LE NORD OUEST SÛR DE LUI-MÊME ET DOMINATEUR
Quid de la théorie ? Avec l’éclatement de l’URSS et la fin du monde bipolaire, l’ordre international est dominé par un Occident – de facto les États-Unis, peuple à la destinée manifeste – animé par un sentiment d’hubris. Il considère que nous devions nous diriger vers un monde unipolaire aligné sur les standards occidentaux. Il n’en a rien été. Guerres catastrophiques conduites en Irak, en Libye, en Afghanistan, volonté d’exporter aux quatre coins de la planète la démocratie, ses valeurs, d’imposer sa conception des droits de l’homme à géométrie variable, de répéter le mantra éculé de la mondialisation « heureuse » … en apportent la preuve. En un mot, une volonté de faire la leçon à des peuples aux histoires, cultures, traditions différentes des nôtres. Toutes choses qui finissent par irriter le Sud, par détourner son regard du Nord, par faire valoir sa soif d’indépendance réelle ou formelle. Il récuse le modèle occidental comme référence universelle. Il n’a aucune appétence pour un alignement aveugle sur la vision du monde américaine.

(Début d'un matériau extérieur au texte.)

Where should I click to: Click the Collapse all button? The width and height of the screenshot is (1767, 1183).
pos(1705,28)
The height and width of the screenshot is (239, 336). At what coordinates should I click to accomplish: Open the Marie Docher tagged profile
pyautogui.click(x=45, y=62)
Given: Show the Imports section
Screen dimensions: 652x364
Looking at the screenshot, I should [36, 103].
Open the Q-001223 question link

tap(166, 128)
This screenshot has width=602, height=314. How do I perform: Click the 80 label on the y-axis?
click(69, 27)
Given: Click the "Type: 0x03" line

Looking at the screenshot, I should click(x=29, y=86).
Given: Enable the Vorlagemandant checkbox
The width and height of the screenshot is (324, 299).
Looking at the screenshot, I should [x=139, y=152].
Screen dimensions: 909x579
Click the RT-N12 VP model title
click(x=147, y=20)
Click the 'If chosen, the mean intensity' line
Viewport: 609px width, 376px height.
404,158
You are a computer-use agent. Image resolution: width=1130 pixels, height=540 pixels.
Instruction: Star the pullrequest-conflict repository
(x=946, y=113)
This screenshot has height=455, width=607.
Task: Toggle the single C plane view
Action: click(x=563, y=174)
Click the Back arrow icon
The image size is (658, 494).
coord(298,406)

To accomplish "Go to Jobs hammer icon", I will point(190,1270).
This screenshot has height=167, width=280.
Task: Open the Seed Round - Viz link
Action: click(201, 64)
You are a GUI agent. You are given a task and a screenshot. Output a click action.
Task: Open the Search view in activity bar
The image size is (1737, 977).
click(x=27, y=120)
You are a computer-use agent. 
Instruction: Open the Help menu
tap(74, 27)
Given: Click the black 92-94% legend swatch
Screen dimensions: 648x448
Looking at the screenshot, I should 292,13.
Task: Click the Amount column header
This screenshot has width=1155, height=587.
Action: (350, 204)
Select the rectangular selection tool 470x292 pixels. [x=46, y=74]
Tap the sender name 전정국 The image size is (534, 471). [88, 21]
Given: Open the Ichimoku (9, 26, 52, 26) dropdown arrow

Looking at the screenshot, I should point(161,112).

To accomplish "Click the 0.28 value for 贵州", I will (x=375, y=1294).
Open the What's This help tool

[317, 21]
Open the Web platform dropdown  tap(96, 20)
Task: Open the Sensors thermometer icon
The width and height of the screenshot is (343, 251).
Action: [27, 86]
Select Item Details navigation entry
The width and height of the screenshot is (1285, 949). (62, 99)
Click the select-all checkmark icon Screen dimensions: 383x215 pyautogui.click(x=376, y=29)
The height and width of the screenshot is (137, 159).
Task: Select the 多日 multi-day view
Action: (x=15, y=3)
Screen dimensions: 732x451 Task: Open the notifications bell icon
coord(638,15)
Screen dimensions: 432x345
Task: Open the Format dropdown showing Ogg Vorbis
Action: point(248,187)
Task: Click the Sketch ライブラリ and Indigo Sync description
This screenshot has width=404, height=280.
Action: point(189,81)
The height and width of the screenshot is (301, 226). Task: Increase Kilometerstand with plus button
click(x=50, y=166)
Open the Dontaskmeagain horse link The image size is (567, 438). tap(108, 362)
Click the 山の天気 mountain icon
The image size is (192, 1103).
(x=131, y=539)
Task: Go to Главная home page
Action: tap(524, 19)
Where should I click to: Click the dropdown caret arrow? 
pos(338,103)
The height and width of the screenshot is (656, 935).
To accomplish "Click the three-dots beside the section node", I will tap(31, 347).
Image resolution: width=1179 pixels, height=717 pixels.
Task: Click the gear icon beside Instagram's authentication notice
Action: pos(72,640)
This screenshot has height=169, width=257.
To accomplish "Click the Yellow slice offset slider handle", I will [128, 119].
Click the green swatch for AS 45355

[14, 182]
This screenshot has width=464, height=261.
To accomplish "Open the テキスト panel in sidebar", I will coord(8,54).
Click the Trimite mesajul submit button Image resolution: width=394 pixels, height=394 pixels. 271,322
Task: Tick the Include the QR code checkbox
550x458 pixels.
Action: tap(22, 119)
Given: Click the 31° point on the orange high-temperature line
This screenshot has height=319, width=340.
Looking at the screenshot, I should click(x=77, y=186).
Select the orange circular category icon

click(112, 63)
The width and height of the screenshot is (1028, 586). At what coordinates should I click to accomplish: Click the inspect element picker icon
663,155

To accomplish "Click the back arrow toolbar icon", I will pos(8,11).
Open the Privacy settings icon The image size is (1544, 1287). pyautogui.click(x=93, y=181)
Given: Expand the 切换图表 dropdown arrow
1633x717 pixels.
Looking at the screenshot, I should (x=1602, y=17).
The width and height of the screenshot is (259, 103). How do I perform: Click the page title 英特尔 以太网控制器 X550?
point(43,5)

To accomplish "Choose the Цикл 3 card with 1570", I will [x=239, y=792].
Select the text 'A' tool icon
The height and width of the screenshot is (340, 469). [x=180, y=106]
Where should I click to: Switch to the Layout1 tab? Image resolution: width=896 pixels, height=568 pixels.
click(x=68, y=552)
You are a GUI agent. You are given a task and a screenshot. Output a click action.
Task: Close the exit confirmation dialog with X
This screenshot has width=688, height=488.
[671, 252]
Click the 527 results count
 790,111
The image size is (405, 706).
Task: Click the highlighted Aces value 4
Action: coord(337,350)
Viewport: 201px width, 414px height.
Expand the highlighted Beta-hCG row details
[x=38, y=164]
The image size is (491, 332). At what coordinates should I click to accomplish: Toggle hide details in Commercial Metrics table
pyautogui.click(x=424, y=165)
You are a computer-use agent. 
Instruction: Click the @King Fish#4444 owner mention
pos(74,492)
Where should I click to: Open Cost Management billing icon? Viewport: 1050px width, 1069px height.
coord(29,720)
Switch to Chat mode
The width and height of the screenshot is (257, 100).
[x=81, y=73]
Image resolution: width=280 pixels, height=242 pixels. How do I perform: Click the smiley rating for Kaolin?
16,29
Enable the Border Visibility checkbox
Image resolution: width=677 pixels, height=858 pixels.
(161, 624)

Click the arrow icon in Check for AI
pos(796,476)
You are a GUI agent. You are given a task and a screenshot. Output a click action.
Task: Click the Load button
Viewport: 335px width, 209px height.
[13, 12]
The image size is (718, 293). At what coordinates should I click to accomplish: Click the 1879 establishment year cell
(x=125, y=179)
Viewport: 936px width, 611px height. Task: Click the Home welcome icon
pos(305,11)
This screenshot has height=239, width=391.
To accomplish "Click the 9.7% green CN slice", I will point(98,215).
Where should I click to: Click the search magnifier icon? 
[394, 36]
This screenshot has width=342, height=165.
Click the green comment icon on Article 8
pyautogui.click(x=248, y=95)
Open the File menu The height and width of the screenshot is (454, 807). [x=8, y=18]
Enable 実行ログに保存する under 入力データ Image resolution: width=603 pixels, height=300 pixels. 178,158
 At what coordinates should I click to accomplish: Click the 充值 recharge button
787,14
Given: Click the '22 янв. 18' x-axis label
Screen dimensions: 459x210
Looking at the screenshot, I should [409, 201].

Quid de la pratique ? En dépit de la confrontation avec le réel, l’Occident a toujours les yeux de Chimène pour le rêve américain. Et, les exemples ne manquent pas. Alors que certains avaient jugé l’OTAN « en état de mort cérébrale » (Emmanuel Macron, 3 décembre 2019), la guerre russo-ukrainienne la réveille, en en faisant un instrument de puissance, d’influence sur le reste du monde. À Bruxelles, les « alliés » de Washington jouant le rôle d’idiots utiles. Les États-Unis s’évertuent à mettre en place une sorte d’OTAN asiatique à travers plusieurs formations à vocation sécuritaire : Quad (États-Unis, Inde, Japon, Australie), Aukus (États-Unis, Royaume-Uni, Australie), Chips sur le marché des semi-conducteurs (États-Unis, Taïwan, Corée du Sud, Japon), alliance tripartite à l’issue du sommet de Camp David (États-Unis, Japon, Corée du Sud). L’Amérique impériale entend diriger le monde selon son bon vouloir. L’ONU est réduite à l’impuissance face à l’approfondissement du désordre international (conflit Israël-Palestine, plus récemment). L’Union européenne préfère s’élargir que s’approfondir. Le bloc occidental (une cinquantaine de pays) pratique l’alignement quasi-systématique sur les positions américaines. Mais cela ne va sans entraîner une forme de ressentiment contre ce bloc impérial alors que les défis, que le Nord doit relever, sont immenses et de toutes natures : politiques, diplomatiques, économiques, sécuritaires, climatiques, migratoires, technologiques …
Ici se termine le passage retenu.